Sobig was living large in Kansas on Tuesday.

The devious computer virus shut down a Franklin County computer system, hobbled a major state agency and bombarded Kansas University with thousands of infectious e-mails.

“It’s amazing how much we rely on computers these days,” said John Steelman, administrator for the Franklin County District Court after technicians turned off the court’s computer system. “There were a lot of clerks sitting around and twiddling their thumbs,” he said.

At the end of the business day, technicians were busy installing a patch to get the systems up and running again — as more than a dozen frustrated employees were left to answer telephones, conduct manual file searches and otherwise get organized for the mounting tasks that lay ahead.

Sobig — or more precisely W32.Sobig.F — has appeared in 60 countries but mainly the United States and usually spreads through e-mail, hiding its identity by using familiar e-mail addresses taken from other computers, and familiar subject lines such as Re: details, Re: approved, and Re: Thank You.

State agency hit hard

The Kansas Department of Health and Environment had to shut down the external e-mail systems to all its 1,600 computers in Topeka and across the state, officials said.

Sharon Watson, a spokeswoman for KDHE, said when she arrived at work Tuesday morning, she had about 100 e-mails infected with the Sobig virus.

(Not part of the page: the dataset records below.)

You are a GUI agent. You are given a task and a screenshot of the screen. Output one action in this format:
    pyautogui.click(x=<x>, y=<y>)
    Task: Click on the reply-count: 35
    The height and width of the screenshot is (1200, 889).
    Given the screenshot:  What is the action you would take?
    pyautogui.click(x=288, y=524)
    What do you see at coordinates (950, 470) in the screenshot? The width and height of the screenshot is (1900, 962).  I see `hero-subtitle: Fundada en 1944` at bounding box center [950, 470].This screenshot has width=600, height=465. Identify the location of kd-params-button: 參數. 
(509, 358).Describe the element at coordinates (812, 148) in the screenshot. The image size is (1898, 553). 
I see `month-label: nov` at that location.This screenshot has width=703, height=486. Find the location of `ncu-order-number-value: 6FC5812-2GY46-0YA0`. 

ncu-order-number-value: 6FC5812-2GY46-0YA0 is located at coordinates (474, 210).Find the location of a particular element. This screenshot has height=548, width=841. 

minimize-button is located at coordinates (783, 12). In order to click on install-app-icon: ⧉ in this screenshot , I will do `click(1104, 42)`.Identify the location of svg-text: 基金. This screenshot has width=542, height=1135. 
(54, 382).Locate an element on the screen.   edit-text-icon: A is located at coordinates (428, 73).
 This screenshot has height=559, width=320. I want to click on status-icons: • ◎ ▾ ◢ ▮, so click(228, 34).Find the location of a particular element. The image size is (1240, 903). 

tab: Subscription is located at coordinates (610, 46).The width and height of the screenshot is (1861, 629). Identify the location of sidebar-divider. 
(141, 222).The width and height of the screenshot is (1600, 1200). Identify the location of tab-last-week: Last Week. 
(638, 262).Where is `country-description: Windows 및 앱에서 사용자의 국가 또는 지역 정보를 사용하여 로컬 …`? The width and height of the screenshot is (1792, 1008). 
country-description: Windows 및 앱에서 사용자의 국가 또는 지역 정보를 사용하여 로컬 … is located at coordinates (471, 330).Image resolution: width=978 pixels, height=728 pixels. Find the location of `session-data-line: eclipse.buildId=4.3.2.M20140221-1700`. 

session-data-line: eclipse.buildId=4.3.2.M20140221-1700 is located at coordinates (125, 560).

Many of them had familiar addresses. “Something that says ‘Thank You’ and it’s from an address that you know is tempting to open,” Watson said.

KDHE systems for sending and receiving e-mails from outside the agency were shut down for several hours and technicians continued working past office hours to disinfect about a dozen computers, she said.

“It certainly disrupted e-mail operations and there were some computers that had to be checked and cleared of viruses,” she said.

KU slowed

At KU, the virus slowed some e-mail servers after swamping school computers with countless e-mails.

The university’s network deflected the virus, but that slowed servers that filter messages sent from outside the university, according Jerree Catlin, associate director of academic computing.

Catlin said it might take an e-mail sent off campus two hours to reach an on-campus account. Normally, that process would take seconds or minutes.

“Like everybody else, we’ve been flooded with e-mail,” she said.

Catlin’s office issued a warning about Sobig and set up a Web site dedicated to the virus at www.ku.edu/acs/virus/viruses/sobigF.shtml.

According to KU, if you receive the infected e-mail, the address on the “from” or “reply to” lines is probably not the one that sent it to you.

“When Sobig.F infects a computer, it gathers all the e-mail addresses it can find on that computer and secretly sends infected messages to all but one of those addresses,” the warning says.

“Sobig places that one, randomly chosen, address in the FROM line of all those outgoing messages so that it will be difficult to determine where the messages really are from, and some innocent person will be wrongly accused.”

Stopped dead

Meanwhile, Douglas County officials were stopping the virus in the nick of time.

“We’ve probably caught 40 or 50 of them before they got into our network,” said Jim Lawson, the county’s director of information technology. “We haven’t been infected by it. We have multiple layers of virus protection — if one layer of the virus protection doesn’t catch it, another one will.”

Even so, Lawson reminded county employees about the county’s policies for eluding problems caused by such viruses: Don’t open any attachments, and don’t open mail from anyone unknown to the employee.

And, in particular: “Don’t open any e-mails with attachments from people you don’t know,” Lawson said.

Such instructions, at times, do make conditions difficult to carry on the public’s business, he said, but it sure beats the alternative.

“It’s just more of a pain,” Lawson said.

People should be sure to keep their anti-virus programs up to date, particularly on their home computers, where such vigilance typically gets overlooked, Lawson said.

Officials with the city and Lawrence Memorial Hospital reported no computer disruptions.